Document extract:
____________________

China’s “Artificial Sun” nuclear reactor is the key to a future of clean energy resources

  • China’s wildly popular ‘artificial sun’ nuclear reactor broke records by generating energy at 70 million degrees Celsius for 17 minutes that’s actually five times hotter than the actual sun.
  • The project titled Experimental Advanced Superconducting Tokamak or EAST located at a research facility in China’s Hefei city in Anhui Province is a joint collaboration between 35 countries including India.
  • The power of nuclear fission is considered by scientists to be the ultimate energy source for humanity in the future since it’s a much more sustainable and efficient option than conventional fossil fuels like coal.

The key to unlocking the immense power and possibilities of solar energy physics.

China’s wildly popular ‘artificial sun’ is a project known as the Experimental Advanced Superconducting Tokamak or EAST. The immensely powerful feat of engineering is in fact a donut-shaped nuclear reactor chamber. The reason it has been popularized by its nickname as the “artificial sun” in the media is due to its highly unconventional operating principle. The reactor core mimics the process of energy generation, known as nuclear fusion, which actually occurs in the Sun’s core. The process of fission uses atomic nuclei to generate large amounts of energy and consecutively harness it for electricity, by merging two hydrogen atoms to create helium.

Hence the goal of this ‘sun’ is not to supply light or heat, but instead an enormous amount of clean energy. This energy will serve as a cleaner and much more sustainable option for energy than conventional fossil fuels.  Researchers hope to harvest enough from tokamaks to power cities. EAST is currently being operated at a research facility in China’s Hefei city in Anhui Province.

What are tokamaks?

Tokamaks are essentially reactors that use a powerful magnetic field to confine plasma which is a fluid of nuclei and electrons produced when electrons in atoms disassociate after being heated to fusion temperature. Unlike electrically neutral atoms, a plasma is electrically conductive, and can, therefore, be manipulated by electrical or magnetic fields in the shape of a torus, which is the working principle behind a tokamak. These reactors are currently being developed to produce controlled thermonuclear fusion power.

Tokamaks were initially conceptualized in the 1950s by Soviet physicists Igor Tamm and Andrei Sakharov. The first working tokamak was attributed to the work of Natan Yavlinsky on the T-1 in 1958. Today, tokamaks are widely popular and are being developed by organizations such as Tokamak Energy, in the United Kingdom as well as the Bill Gates-backed Commonwealth Fusion Systems, and the Korea Institute of Fusion Energy, which set a new record last year by running its reactor at one million degrees for 30 seconds.

____________________

Stated exercise: Print the passage of the article on China's artificial sun reactor starting at "Hence the goal" and ending at "in Anhui Province.". The records that come next are separate material and are not tied to the article.

Document and screenshot pointing records:

____________________

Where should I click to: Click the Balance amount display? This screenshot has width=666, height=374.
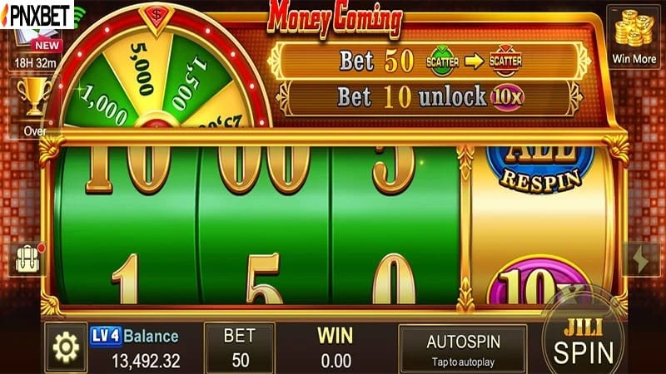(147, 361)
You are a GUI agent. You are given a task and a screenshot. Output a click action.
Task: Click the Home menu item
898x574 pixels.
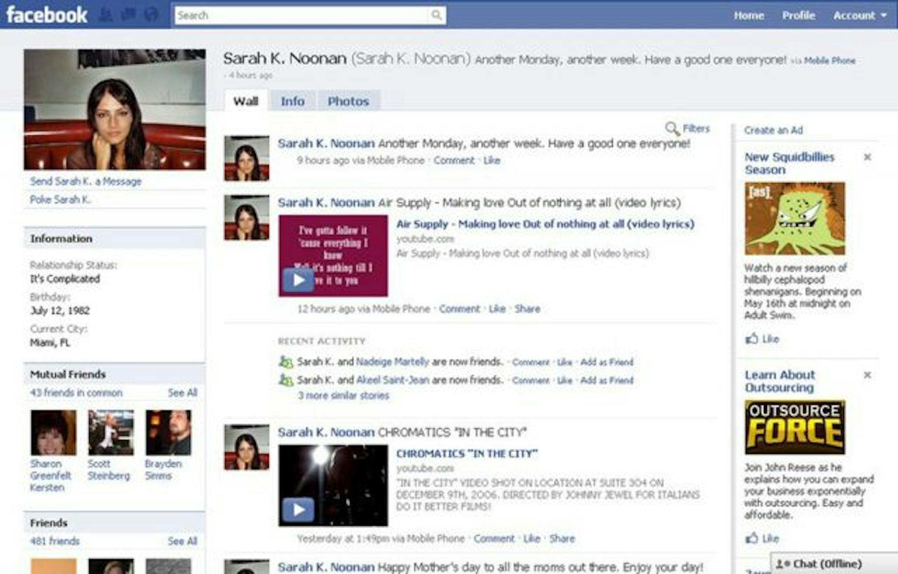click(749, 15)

____________________

Full answer:
Hence the goal of this ‘sun’ is not to supply light or heat, but instead an enormous amount of clean energy. This energy will serve as a cleaner and much more sustainable option for energy than conventional fossil fuels.  Researchers hope to harvest enough from tokamaks to power cities. EAST is currently being operated at a research facility in China’s Hefei city in Anhui Province.